Molecular Representations

This divide also affects how the two cultures view the task of molecular representation. QM-tribe scientists generally view a list of coordinates and atomic numbers as the most logical representation of a molecule (perhaps with charge and multiplicity information). To the QM tribe, a minimum on the PES represents a structure, and different minima naturally ought to have different representations. Bonding and bond order are not specified, because QM methods can figure that out without assistance (and it’s not uncommon for bonds to change in a QM simulation anyway).

In contrast, people in the MD tribe generally want a molecular representation that’s independent of conformation, since many different conformations will intrinsically be considered. (See Connor Coley’s presentation from a recent MolSSI workshop for a discussion of this.) Thus, it’s common to represent molecules through their topology, where connectivity and bond order are explicitly specified.
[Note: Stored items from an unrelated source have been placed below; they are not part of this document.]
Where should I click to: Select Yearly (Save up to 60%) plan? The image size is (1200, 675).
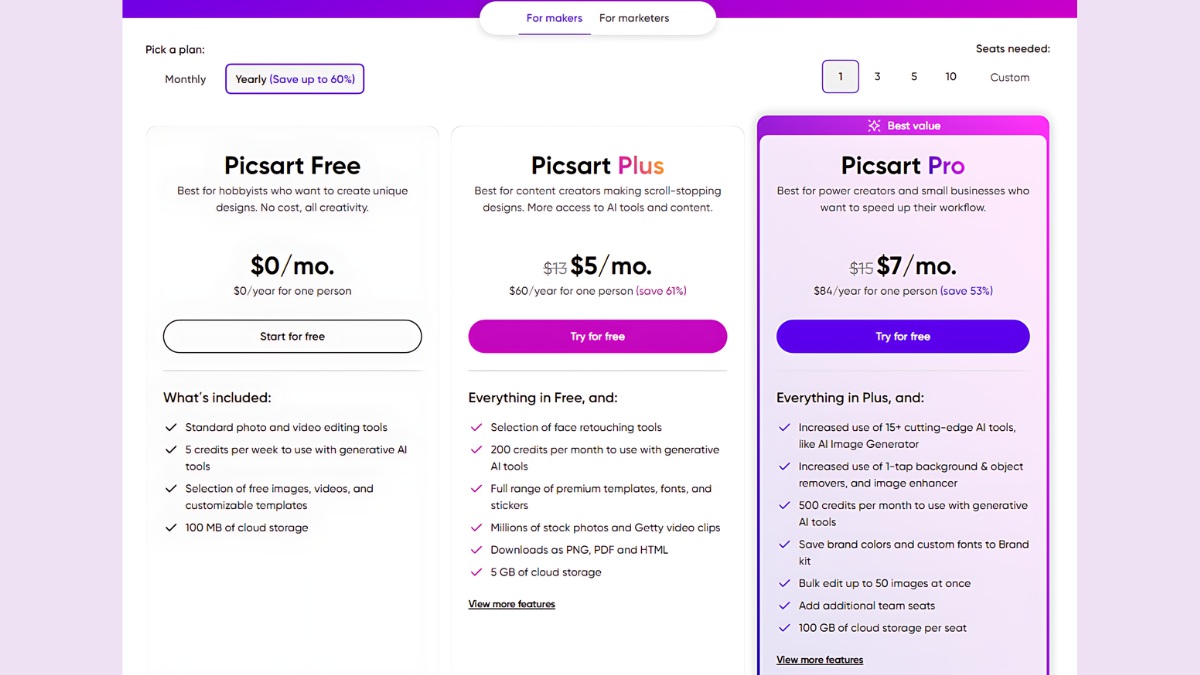pos(295,79)
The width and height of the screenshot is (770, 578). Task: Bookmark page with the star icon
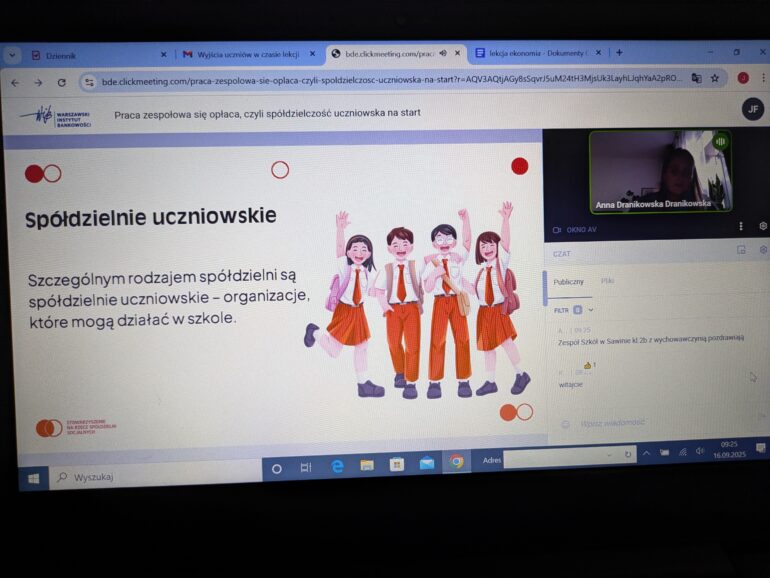(715, 78)
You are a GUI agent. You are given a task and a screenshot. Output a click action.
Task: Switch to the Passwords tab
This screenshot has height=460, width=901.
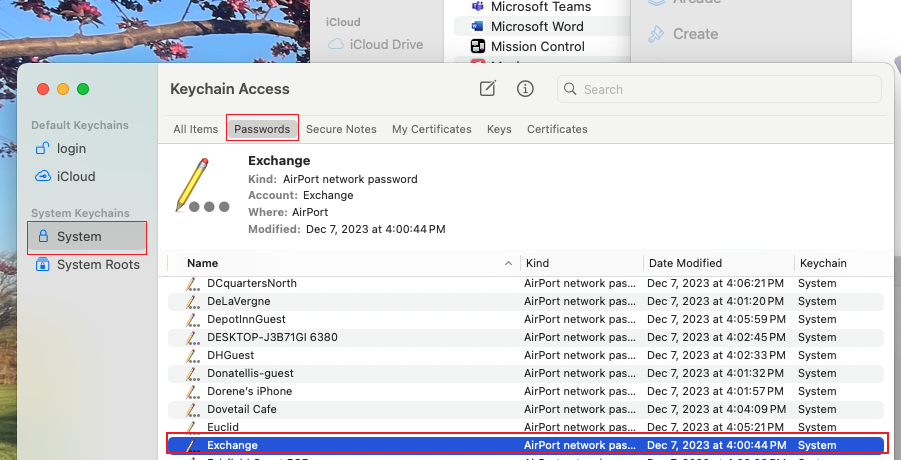point(262,129)
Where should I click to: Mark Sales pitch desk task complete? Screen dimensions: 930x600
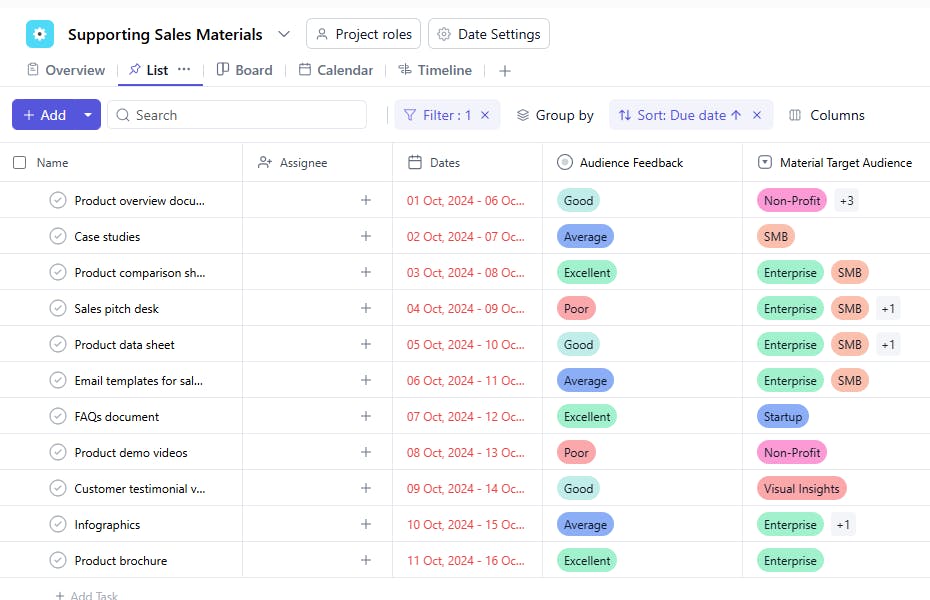58,309
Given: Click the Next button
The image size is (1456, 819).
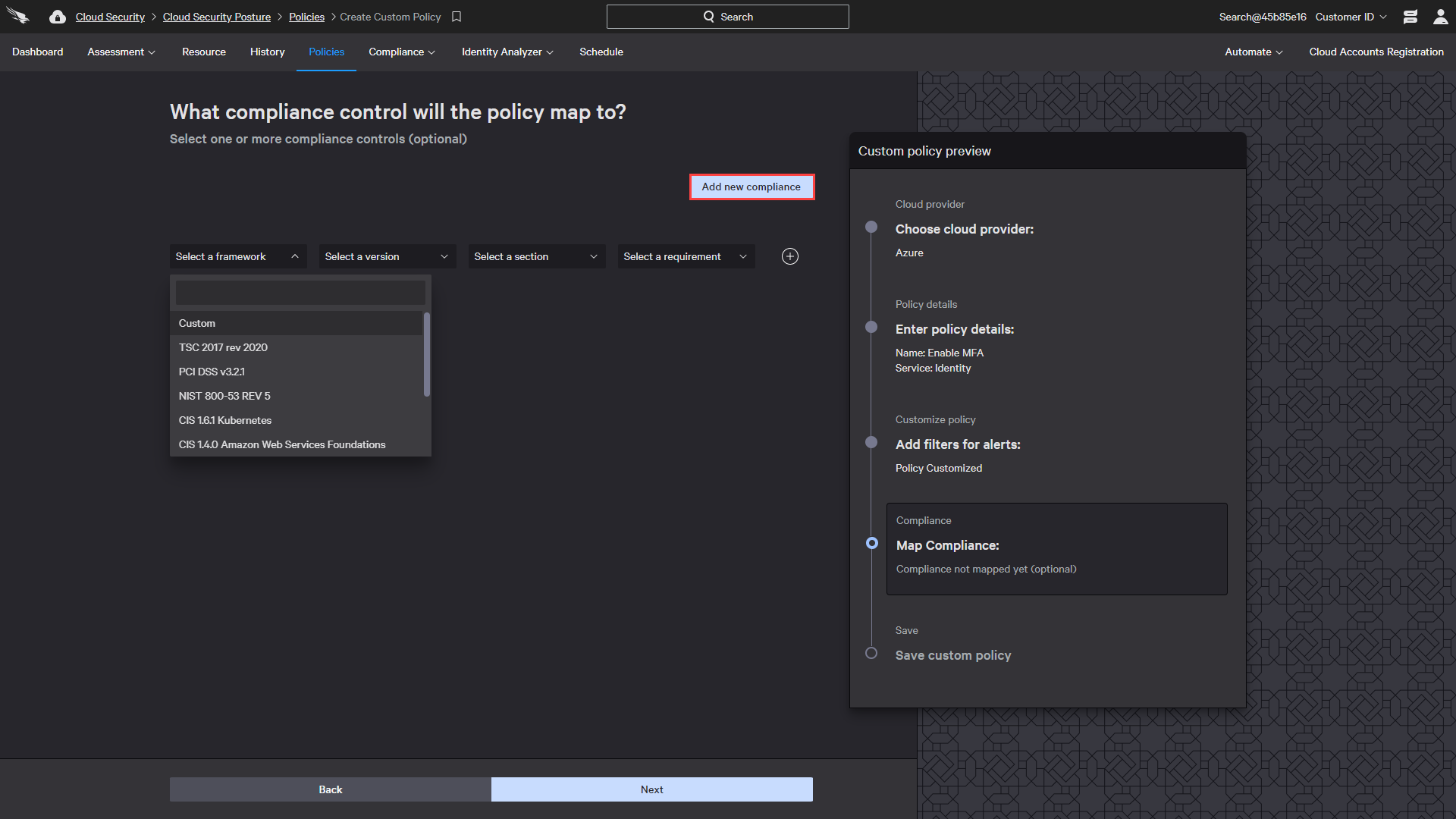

This allows for some pretty wild simulations of species that would be reactive in a QM simulation, but also means that e.g. tautomers can be a massive problem in MD (ref), since protons can’t equilibrate freely.

For property prediction, an uneasy compromise can be reached wherein one takes a SMILES string, performs a conformational search, and then Boltzmann-averages properties over all different conformers, to return a set of values which are associated only with the SMILES string and not any individual conformation. (Matt Sigman does this, as does Bobby Paton for NMR prediction.) This is a lot of work, though.

“A Gulf Of Mutual Incomprehension”

These differences also become apparent when comparing the software packages that different tribes use. Take, for instance, the task of predicting partial charges for a given small molecule. A QM-tribe scientist would expect these charges to be a function of the geometry, whereas an MD-tribe scientist would want the results to be explicitly geometry-independent (e.g.) so that they can be used for subsequent MD simulations.

The assumptions implicit to these worldviews mean that it’s often quite difficult to go from QM-tribe software packages to MD-tribe software packages or vice versa. I’ve been stymied before by trying to get OpenMM and openforcefield to work on organic molecules for which I had a list of coordinates and not e.g. a SMILES string—although obviously coordinates will at some point be needed in the MD simulation, most workflows expect you to start from a topology and not an xyz file.

Similarly, it’s very difficult to get the graphics package NGLView to illustrate the process of bonds breaking and forming—NGLView is typically used for MD, and expects that the system’s topology will be defined at the start of the simulation and never changed. (There are kludgy workarounds, like defining a new object for every frame, but it’s nevertheless true that NGLView is not made for QM-tribe people.)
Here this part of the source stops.